Collected data entries:
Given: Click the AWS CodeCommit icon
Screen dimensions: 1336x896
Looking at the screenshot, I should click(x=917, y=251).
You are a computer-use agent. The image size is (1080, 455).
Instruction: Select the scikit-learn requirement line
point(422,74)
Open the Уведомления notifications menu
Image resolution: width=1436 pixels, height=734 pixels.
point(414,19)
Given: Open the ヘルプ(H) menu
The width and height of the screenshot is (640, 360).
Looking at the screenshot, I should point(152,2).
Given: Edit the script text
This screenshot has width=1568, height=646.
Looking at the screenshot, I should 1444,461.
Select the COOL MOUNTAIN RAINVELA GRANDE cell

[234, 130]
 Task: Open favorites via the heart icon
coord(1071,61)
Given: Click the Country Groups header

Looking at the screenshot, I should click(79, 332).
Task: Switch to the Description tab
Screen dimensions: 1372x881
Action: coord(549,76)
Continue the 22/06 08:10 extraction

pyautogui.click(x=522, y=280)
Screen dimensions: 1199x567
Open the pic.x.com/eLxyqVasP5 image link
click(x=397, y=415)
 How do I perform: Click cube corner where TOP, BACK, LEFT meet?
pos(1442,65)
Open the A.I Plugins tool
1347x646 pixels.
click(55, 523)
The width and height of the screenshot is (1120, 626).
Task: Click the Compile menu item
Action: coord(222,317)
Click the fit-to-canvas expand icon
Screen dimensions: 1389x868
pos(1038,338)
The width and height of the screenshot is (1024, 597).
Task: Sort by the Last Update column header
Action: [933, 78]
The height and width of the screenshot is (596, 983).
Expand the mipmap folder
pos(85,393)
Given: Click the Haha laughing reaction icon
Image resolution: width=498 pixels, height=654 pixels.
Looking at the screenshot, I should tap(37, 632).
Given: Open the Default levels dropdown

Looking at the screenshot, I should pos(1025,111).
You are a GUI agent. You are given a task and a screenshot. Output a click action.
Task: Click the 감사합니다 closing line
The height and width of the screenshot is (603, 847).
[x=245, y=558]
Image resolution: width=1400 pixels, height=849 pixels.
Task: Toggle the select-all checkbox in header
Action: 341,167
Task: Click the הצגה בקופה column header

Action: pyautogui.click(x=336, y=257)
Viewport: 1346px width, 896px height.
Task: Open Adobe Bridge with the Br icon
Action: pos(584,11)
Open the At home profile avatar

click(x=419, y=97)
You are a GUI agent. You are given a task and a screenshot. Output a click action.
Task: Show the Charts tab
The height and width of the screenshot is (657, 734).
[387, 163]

**WHAT THE TASK ASKS**
Your reply should repeat the entries above in full, with every character intact.

**TASK OUTPUT**
Given: Click the AWS CodeCommit icon
Screen dimensions: 1336x896
Looking at the screenshot, I should click(x=917, y=251).
You are a computer-use agent. The image size is (1080, 455).
Instruction: Select the scikit-learn requirement line
point(422,74)
Open the Уведомления notifications menu
Image resolution: width=1436 pixels, height=734 pixels.
point(414,19)
Given: Open the ヘルプ(H) menu
The width and height of the screenshot is (640, 360).
Looking at the screenshot, I should point(152,2).
Given: Edit the script text
This screenshot has width=1568, height=646.
Looking at the screenshot, I should 1444,461.
Select the COOL MOUNTAIN RAINVELA GRANDE cell

[234, 130]
 Task: Open favorites via the heart icon
coord(1071,61)
Given: Click the Country Groups header

Looking at the screenshot, I should click(79, 332).
Task: Switch to the Description tab
Screen dimensions: 1372x881
Action: coord(549,76)
Continue the 22/06 08:10 extraction

pyautogui.click(x=522, y=280)
Screen dimensions: 1199x567
Open the pic.x.com/eLxyqVasP5 image link
click(x=397, y=415)
 How do I perform: Click cube corner where TOP, BACK, LEFT meet?
pos(1442,65)
Open the A.I Plugins tool
1347x646 pixels.
click(55, 523)
The width and height of the screenshot is (1120, 626).
Task: Click the Compile menu item
Action: coord(222,317)
Click the fit-to-canvas expand icon
Screen dimensions: 1389x868
pos(1038,338)
The width and height of the screenshot is (1024, 597).
Task: Sort by the Last Update column header
Action: [933, 78]
The height and width of the screenshot is (596, 983).
Expand the mipmap folder
pos(85,393)
Given: Click the Haha laughing reaction icon
Image resolution: width=498 pixels, height=654 pixels.
Looking at the screenshot, I should tap(37, 632).
Given: Open the Default levels dropdown

Looking at the screenshot, I should pos(1025,111).
You are a GUI agent. You are given a task and a screenshot. Output a click action.
Task: Click the 감사합니다 closing line
The height and width of the screenshot is (603, 847).
[x=245, y=558]
Image resolution: width=1400 pixels, height=849 pixels.
Task: Toggle the select-all checkbox in header
Action: 341,167
Task: Click the הצגה בקופה column header

Action: pyautogui.click(x=336, y=257)
Viewport: 1346px width, 896px height.
Task: Open Adobe Bridge with the Br icon
Action: pos(584,11)
Open the At home profile avatar

click(x=419, y=97)
You are a GUI agent. You are given a task and a screenshot. Output a click action.
Task: Show the Charts tab
The height and width of the screenshot is (657, 734).
[387, 163]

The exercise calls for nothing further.